Tuesday, November 18, 2008

Why share prayer requests?

This morning I want to address the issue of "prayer requests". We have people call in requests, turn in requests by paper, and email requests. We don’t have a magic prayer slot machine so why do we do that? Well first, I hope if you turn in a request you are praying for that issue too. The church is not the "wailing wall" where you squeeze a written request in a crack and magically it is closer to God's ears (see picture). When prayer requests are passed around it should not be understood that we just need more people to make God aware or to beg Him to do what is right. Prayer is about alignment and submission to the Lord's will. Sharing prayer requests is an act of submission before the Lord. If I ask you to pray for healing in my body it is because I need to align my thoughts with the Lord’s will and submit the need over to Him so that I don’t give myself to worry. I’m asking you to pray so that together we can lay something at the Lord’s feet, learn to submit to Him, and watch together in expectation of how He will meet the need.

Monday, November 17, 2008

Why we gather as a congregation?

Last night I spoke from 1 Timothy 2:1-6; here is a quick recap. Have you ever wondered why God wants us to assemble as local churches even though every Christian is a part of the universal church? The statements in verses 1-6 are the grounding principles of our ministry and our corporate assembly as a church. Paul explains why we meet together as a congregation.

> [Dataset excerpt]

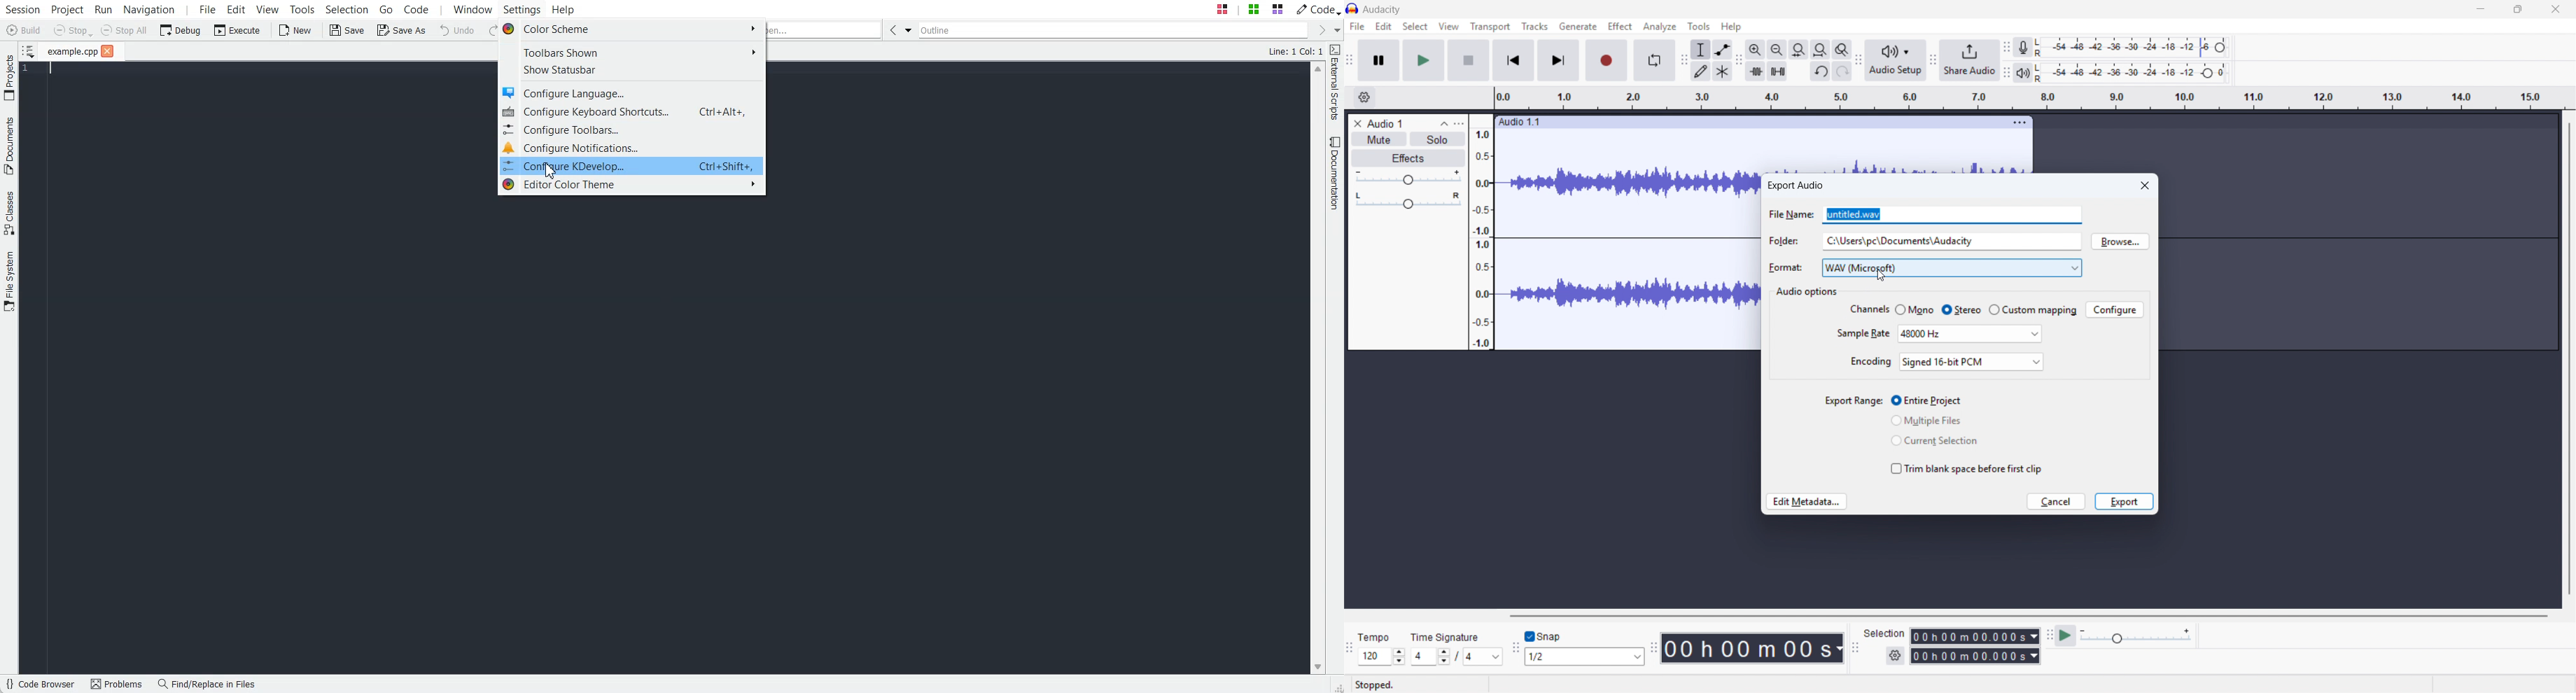 The height and width of the screenshot is (700, 2576). Describe the element at coordinates (2555, 10) in the screenshot. I see `close ` at that location.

> [Work to complete]
1. In the church blog excerpt, what does the writer say prayer is about?
2. List every way the church blog excerpt says people send prayer requests to the church.
3. Carry on the church blog excerpt, starting right after its final sentence.

> [Outputs]
1. Prayer is about alignment and submission to the Lord's will.

2.
- Calling them in
- Turning them in on paper
- Emailing them

3.
1. We congregate because of the need to pray for all peoples (verses 1-2). The message is clear that when the church assembles we should devote time to prayer and prayer is not discriminatory. Paul tells Timothy to pray for “all men”, meaning men of every kind. We are to corporately submit to the Lord through prayer and those prayers should be for the gospel of God to go to all peoples.

2. We congregate because God desires salvation for all peoples (verses 3-4). The inference that Paul makes from these verses is that we should care about what and who God cares about. God doesn’t just desire salvation for Americans. So we need to ask ourselves how we carry out God’s desire to see people of every ethnic group saved. We are to corporately spread the gospel and grow in our passion to spread the gospel.

3. We congregate because Christ died as a ransom for all peoples (verses 5-6). Christ bought people with his blood on the cross. Our mission is to go be the agent of redemption for what Christ purchased. We wouldn’t be here if Christ hadn’t bought us. When we assemble we need to proclaim the majesty of Christ and when we scatter we should live out the majesty of Christ so to gather in those others for whom Christ died.

We are wasting time and space if we abandon these principles to cling to a “country club” mentality. If we aren’t a church that submits itself to the Lord’s sovereignty and are faithfully obedient to the Lord’s commands then we have no business meeting as a church.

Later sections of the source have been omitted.